At that time, Dr Lockhart cautioned, in an interview with this newspaper, that Jamaica was at risk of missing the boat, and forewarned: “All the big countries are going to be ahead of us and we could end up importing ganja products, if we keep stalling.”
We were brought back to this prophetic utterance, made almost nine years ago, by the recent brouhaha over the granting by the Cannabis Licensing Authority (CLA) of a permit to a local company, Cannaviva Jamaica Limited, to import cannabis from Canada.
The granting of the import permit sparked outrage, particularly among small ganja farmers, on grounds that Canada does not import cannabis from Jamaica and so Jamaica should reciprocate.
Senator Aubyn Hill, the minister of industry, commerce, and investment under whose portfolio the CLA falls, has assured the country that he knows nothing of a ban in Canada on Jamaican cannabis.
That has not stopped Mr Hill’s Opposition counterpart Mr Anthony Hylton from weighing in on the side of the ganja farmers and condemning the Government for granting the import licence.
It has not helped that Prime Minister Andrew Holness, in his budget speech to Parliament last week, threw Mr Hill under the bus by declaring: “I agree with the farmers – It’s not the minister’s fault, but he’s responsible.”
Dr Lockhart’s 2014 warning has come to pass, and that means that Jamaica is now pretty much half a century behind where he and his research partners were when they pioneered Canasol for glaucoma and Asmasol for asthma in the early 1970s.
The nascent ganja industry here is ruled by sentiment and politics, and not by serious trade principles.

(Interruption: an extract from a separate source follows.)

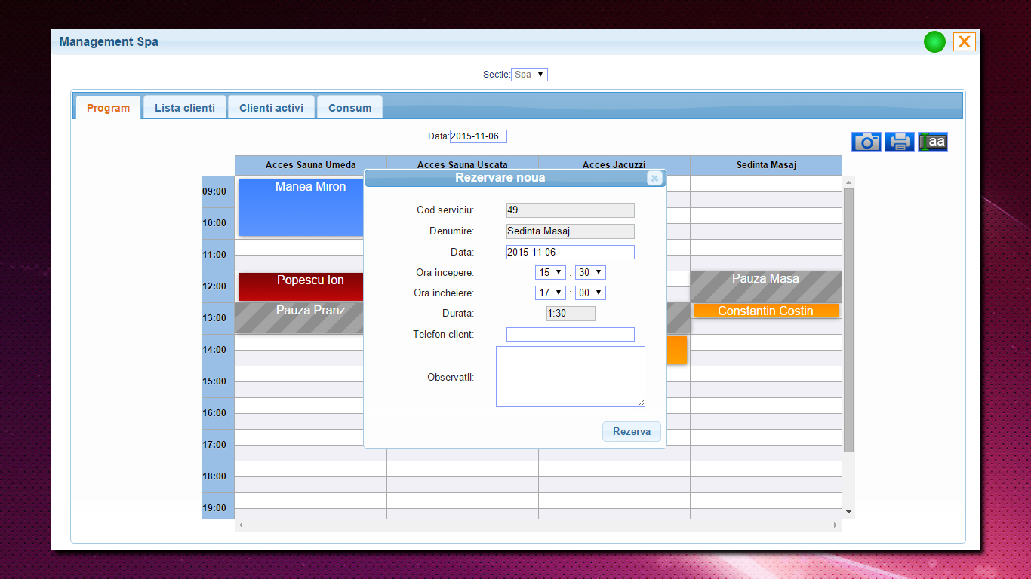Click the green status circle indicator
The width and height of the screenshot is (1031, 579).
[x=934, y=42]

We do not expect that it would have been easy-going, but neither should we have been this far behind.
Whether Canada imports Jamaican cannabis or does not should not prevent local companies from doing business with that North American country. No country is under any obligation to buy goods from us; just as we are not obligated to buy from them. Canada buys many products from us without demanding that we buy similar goods from them.
Moreover, the leadership of the ganja industry must tell the small traditional farmers the truth. As they operate in their disparate hills and valleys it will take time to get them up to scratch to become formal traders in ganja. The business model that is necessary for now is that they should sell their ganja to the bigger farmers at a fair price.
When the hotel industry ran into problems trying to buy agricultural products from small farmers who could not produce in sufficient quantities and on time, the big hoteliers had to save them by encouraging them to sell their cash crops to one big distributor.
Let’s forget the sentimentality about small ganja farmers becoming big time exporters overnight, and keep the politicking out of the ganja industry which, we all know, is simply about vote-getting.
Otherwise, let us prepare to remain right where we are for another 50 years.